[Pixel coordinate grounding data]
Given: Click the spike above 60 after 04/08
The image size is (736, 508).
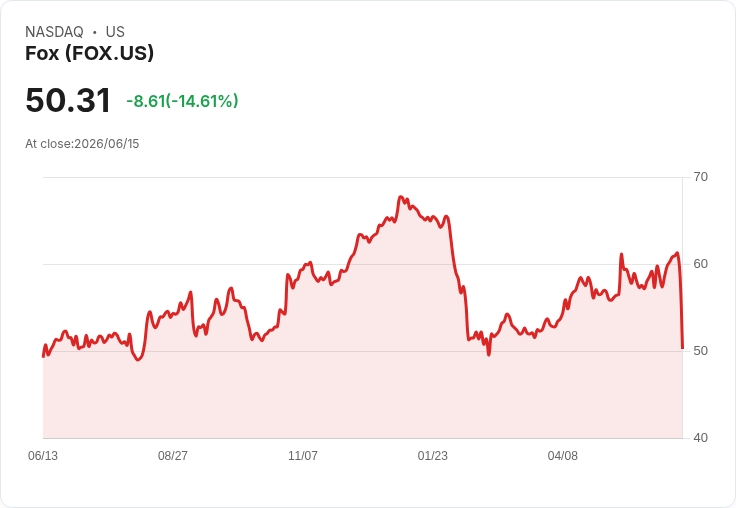Looking at the screenshot, I should coord(621,255).
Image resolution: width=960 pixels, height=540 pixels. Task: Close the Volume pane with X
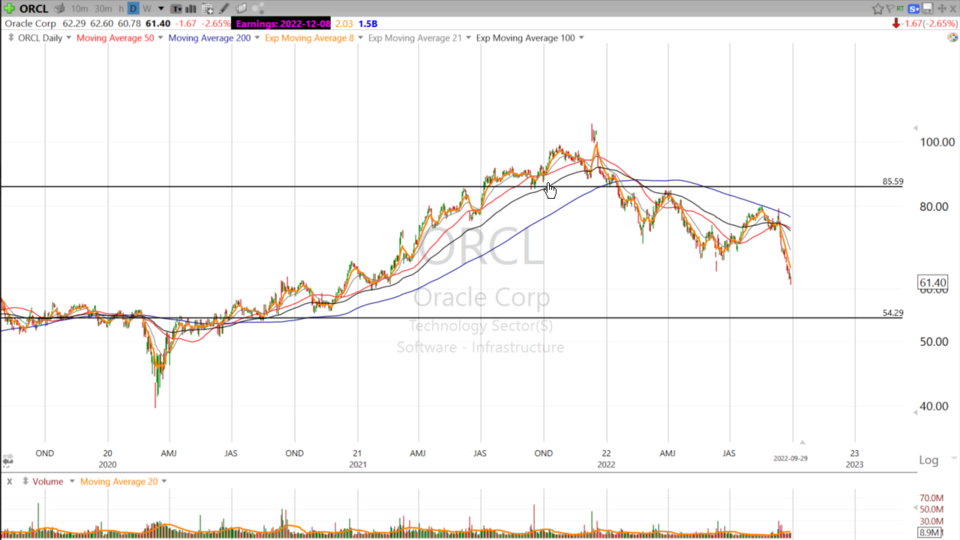pos(9,481)
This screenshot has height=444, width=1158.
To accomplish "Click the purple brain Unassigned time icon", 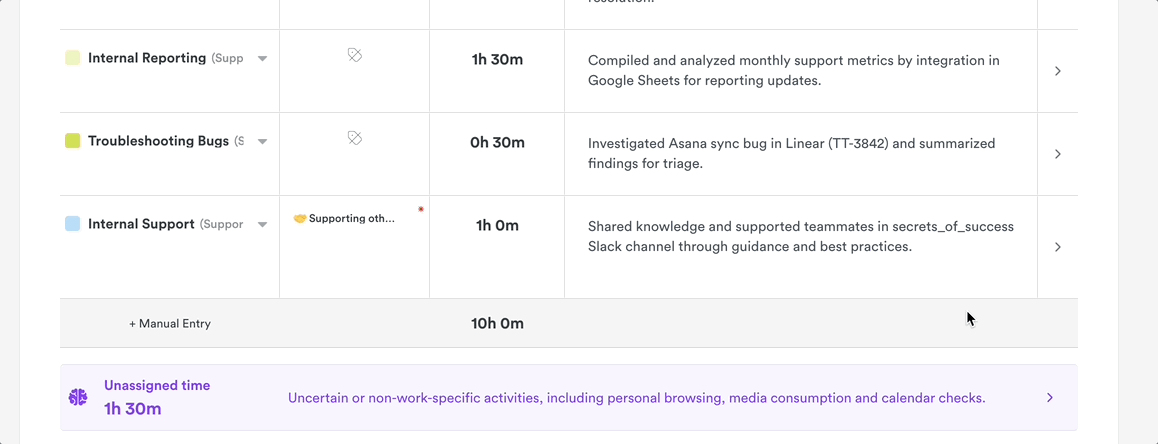I will tap(78, 398).
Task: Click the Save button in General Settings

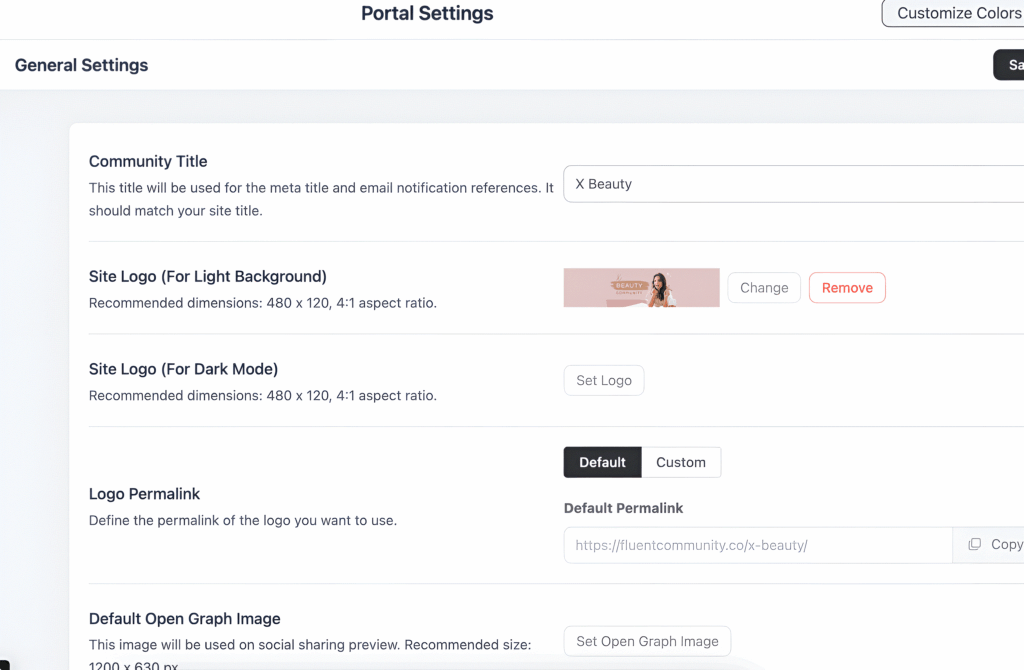Action: tap(1010, 65)
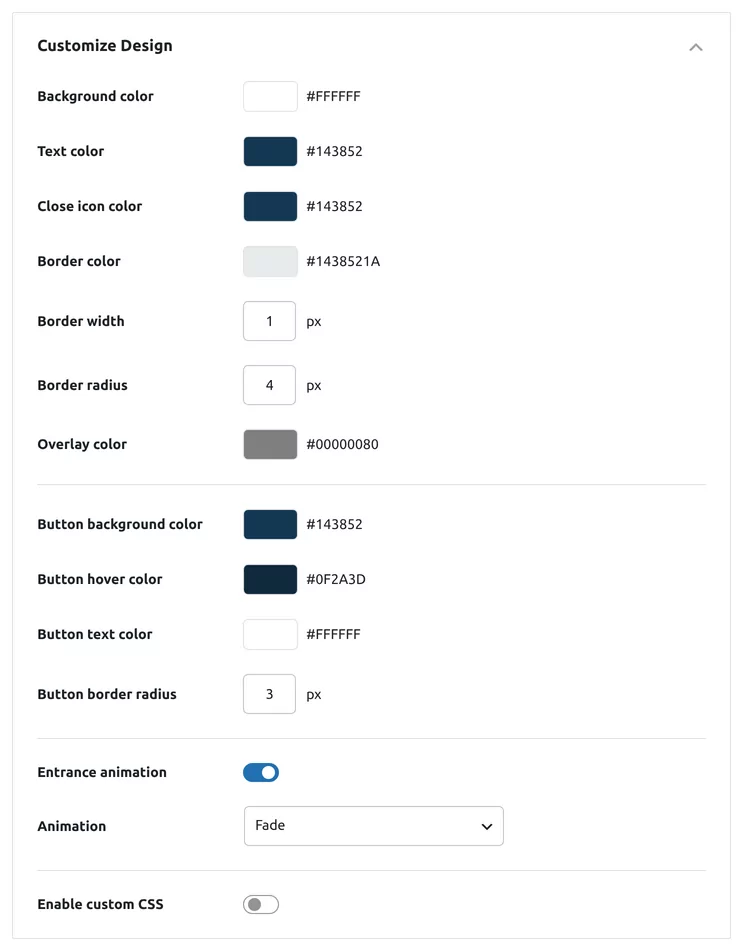Click the Customize Design heading
742x951 pixels.
[x=105, y=46]
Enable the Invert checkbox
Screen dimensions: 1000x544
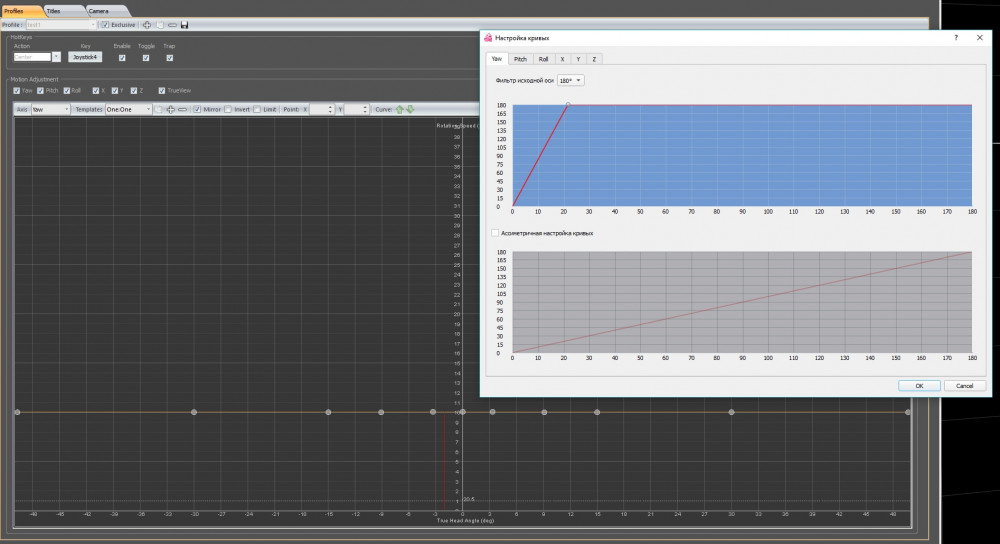click(x=228, y=109)
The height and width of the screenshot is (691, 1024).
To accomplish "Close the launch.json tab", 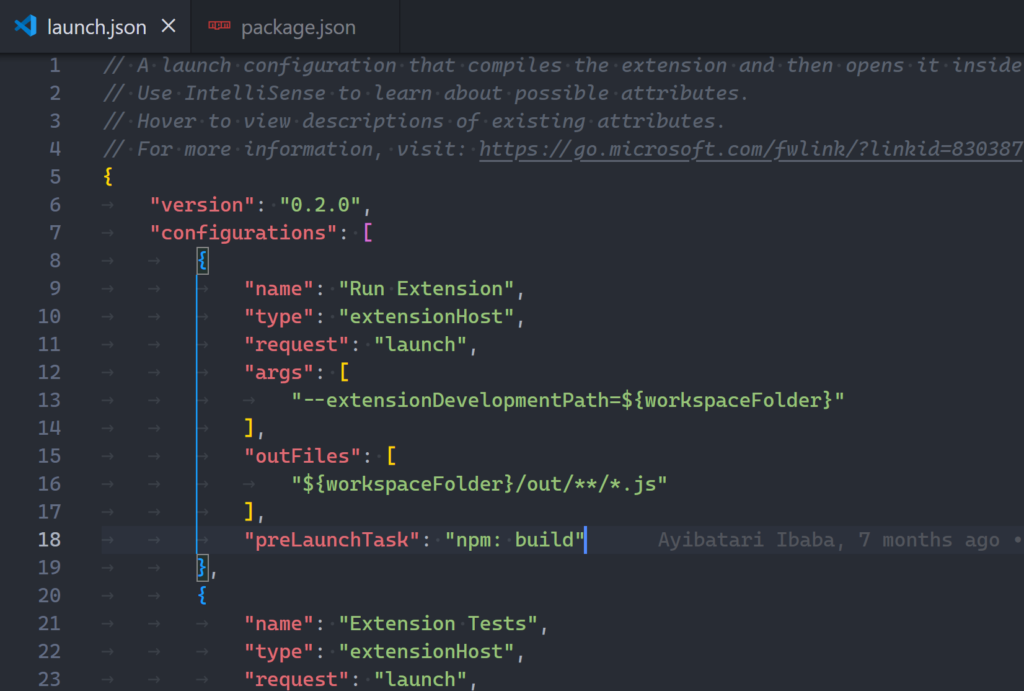I will [168, 27].
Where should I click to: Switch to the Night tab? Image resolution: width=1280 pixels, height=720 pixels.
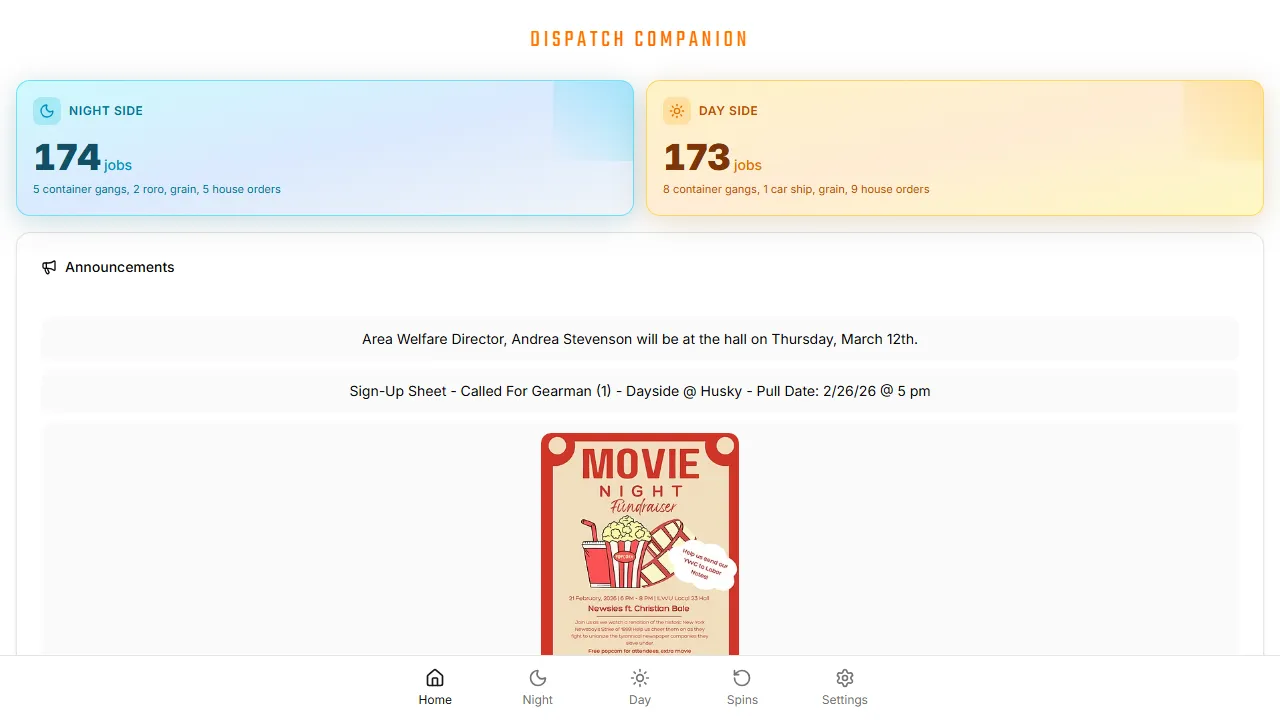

REQUIRED WORK: Look above for the line with "Task: Click the", then give again exactly every line from there through the line with "The height and", skipping the pictures.

RESPONSE TO THIS EXERCISE:
Task: Click the Save button in General Settings

Action: tap(1010, 65)
Click the Customize Design heading
742x951 pixels.
[x=105, y=46]
Enable the Invert checkbox
Screen dimensions: 1000x544
click(x=228, y=109)
The height and width of the screenshot is (691, 1024).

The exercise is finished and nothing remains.